Похвала Сергею польстила, глаза его воинственно блеснули:
— Шведы дойдут до Москвы только по нашим трупам, матушка. В этом я клянусь!
— Поклянитесь лучше, что вы их разобьете и вернетесь невредимым, — возразила она.
Сергей кивнул и посмотрел на женщину, которая завела расспросы про Бахадура:
— Прошу прощения, не скажешь ли, матушка, кто эта женщина?
Екатерина недоверчиво прищурилась:
— Признаю, Марфа Алексеевна и впрямь еще довольно хороша. Однако ж для вас, капитан, думается мне, старовата. Или надеетесь стать родственником царя? Хотите сделать карьеру?
Сергей залился краской:
— Неправда твоя, матушка! Я о таком и не помышлял! Я потому спросил… А, ладно, забудь! — Он так сжал стакан, будто хотел раздавить его, и выпил одним глотком. Екатерина с охотой осталась бы еще поговорить с молодым офицером, он был хорош собой, а в разговоре учтив, но в эту минуту в доме раздался громовой голос царя, призывавшего свою милую. Петр любил ее от всего сердца, но в нынешнем расположении духа все казались царю врагами, так что давать ему лишнего повода для ревности не стоило. Екатерина вскочила и быстро заговорила, то и дело поглядывая на дверь домика:
— Марфа — дальняя родственница Натальи Нарышкиной, матери царя. Во время восстания стрельцы убили почти всю ее семью, а тех, кто уцелел, они увезли в Сибирь и там уж покончили с ними.
Сергей почувствовал, что Екатерина не простит ни сводной сестре царя, ни ее окружению того, как когда-то обходились они с Петром и его родными. Такая же судьба, как Марфу Алексеевну и ее родных, постигла тогда и многих других людей, оказавшихся на пути Софьи. Но и нынешний царь, сев на престол, ссылал своих недругов на восток, за Урал, и следующий будет делать то же самое.

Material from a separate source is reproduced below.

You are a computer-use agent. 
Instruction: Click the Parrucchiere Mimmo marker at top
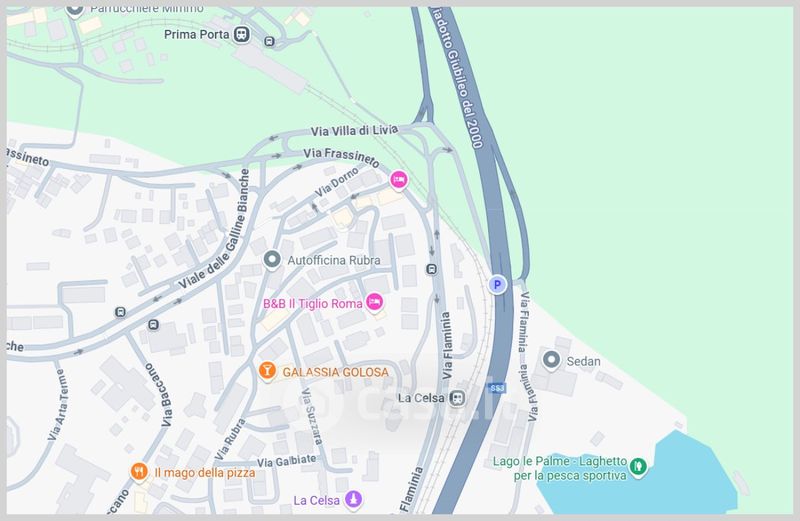(75, 11)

Но думать об этом Сергею не хотелось, и он снова взглянул на Екатерину:
— Спасибо, матушка! Жалко мне эту женщину, она понадеялась на чудо, но чудеса в наше опасное время случаются нечасто.
Екатерина задумчиво поглядела на Сирин:
— Думаете, этот татарин ей кого-то напомнил? Мальчик и впрямь не похож на дикого кочевника, на вид — вполне цивилизованный человек. Из-за этого, видно, Марфе и почудилось что-то.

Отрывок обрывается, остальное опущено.